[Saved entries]
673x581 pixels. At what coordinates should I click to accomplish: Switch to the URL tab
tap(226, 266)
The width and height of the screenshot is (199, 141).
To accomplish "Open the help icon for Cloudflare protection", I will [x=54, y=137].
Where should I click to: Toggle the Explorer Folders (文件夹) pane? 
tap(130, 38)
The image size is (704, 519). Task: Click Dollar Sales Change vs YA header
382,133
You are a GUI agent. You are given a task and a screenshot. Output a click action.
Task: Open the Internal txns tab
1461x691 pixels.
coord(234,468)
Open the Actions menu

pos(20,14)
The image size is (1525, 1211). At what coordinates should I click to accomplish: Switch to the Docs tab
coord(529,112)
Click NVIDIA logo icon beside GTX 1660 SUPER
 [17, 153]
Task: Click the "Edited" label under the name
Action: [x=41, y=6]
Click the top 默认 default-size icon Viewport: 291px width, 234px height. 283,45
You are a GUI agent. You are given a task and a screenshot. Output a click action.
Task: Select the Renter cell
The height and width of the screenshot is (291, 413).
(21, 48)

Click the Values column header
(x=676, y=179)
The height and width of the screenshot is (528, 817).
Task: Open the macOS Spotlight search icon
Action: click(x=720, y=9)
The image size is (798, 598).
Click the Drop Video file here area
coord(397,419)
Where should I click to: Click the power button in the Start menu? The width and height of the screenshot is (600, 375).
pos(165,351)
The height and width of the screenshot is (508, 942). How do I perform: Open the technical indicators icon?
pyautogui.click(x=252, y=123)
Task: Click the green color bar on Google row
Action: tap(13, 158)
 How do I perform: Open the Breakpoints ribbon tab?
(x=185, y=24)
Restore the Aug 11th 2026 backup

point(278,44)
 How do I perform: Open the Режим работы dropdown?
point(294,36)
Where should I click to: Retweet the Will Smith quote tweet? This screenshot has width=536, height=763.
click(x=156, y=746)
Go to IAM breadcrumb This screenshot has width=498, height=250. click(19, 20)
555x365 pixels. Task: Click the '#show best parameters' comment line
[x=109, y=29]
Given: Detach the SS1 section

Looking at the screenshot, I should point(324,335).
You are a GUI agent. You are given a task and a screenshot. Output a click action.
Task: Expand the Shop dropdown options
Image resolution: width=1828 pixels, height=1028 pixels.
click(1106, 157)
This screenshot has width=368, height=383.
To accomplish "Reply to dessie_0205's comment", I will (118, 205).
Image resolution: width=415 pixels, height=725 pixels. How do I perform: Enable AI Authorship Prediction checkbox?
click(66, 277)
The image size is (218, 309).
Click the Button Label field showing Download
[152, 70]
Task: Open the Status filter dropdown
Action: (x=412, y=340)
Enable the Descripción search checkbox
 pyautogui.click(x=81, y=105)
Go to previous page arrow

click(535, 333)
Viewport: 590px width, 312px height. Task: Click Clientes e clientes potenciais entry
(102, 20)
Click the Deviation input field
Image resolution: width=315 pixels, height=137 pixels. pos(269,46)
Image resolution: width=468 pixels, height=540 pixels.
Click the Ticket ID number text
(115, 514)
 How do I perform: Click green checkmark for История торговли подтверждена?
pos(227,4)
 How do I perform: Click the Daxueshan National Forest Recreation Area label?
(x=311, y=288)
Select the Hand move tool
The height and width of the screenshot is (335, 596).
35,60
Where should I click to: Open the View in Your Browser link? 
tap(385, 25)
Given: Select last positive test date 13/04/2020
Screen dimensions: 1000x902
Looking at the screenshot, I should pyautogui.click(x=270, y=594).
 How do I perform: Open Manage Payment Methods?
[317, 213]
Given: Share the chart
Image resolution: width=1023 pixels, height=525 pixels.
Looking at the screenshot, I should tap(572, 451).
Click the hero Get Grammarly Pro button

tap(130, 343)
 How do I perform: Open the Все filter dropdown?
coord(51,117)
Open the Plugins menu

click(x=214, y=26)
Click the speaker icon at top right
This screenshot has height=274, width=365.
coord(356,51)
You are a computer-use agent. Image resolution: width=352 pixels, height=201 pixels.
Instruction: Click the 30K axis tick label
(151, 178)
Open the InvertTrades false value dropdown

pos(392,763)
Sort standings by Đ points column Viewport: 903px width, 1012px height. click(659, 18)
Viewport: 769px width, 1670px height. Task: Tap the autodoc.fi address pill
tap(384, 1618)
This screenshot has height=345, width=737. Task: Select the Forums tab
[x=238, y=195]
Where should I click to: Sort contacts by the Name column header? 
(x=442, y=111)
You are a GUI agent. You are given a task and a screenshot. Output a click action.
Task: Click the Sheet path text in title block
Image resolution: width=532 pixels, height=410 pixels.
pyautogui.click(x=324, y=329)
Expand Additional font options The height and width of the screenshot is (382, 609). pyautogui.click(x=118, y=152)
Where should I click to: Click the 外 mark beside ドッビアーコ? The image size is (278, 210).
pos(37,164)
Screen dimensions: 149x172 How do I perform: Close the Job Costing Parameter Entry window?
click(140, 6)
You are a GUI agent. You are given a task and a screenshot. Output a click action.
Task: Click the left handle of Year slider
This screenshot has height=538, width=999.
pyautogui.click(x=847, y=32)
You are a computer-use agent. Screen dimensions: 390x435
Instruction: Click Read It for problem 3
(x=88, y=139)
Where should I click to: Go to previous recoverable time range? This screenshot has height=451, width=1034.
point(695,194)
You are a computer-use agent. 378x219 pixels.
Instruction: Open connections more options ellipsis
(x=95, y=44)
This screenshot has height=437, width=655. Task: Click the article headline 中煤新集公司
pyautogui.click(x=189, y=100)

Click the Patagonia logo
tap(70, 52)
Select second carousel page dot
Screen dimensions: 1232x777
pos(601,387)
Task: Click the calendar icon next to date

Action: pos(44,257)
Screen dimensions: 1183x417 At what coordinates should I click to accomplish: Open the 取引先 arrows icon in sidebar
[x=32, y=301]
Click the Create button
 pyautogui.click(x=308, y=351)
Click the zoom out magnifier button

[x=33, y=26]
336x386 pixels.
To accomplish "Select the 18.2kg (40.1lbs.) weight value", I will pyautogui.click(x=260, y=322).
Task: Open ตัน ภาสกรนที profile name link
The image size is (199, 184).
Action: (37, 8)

What to work on
Find the word "Expand" in the data and show each line that holds it.

Response to the exercise
Task: Expand the Shop dropdown options
Expand Additional font options The height and width of the screenshot is (382, 609). pyautogui.click(x=118, y=152)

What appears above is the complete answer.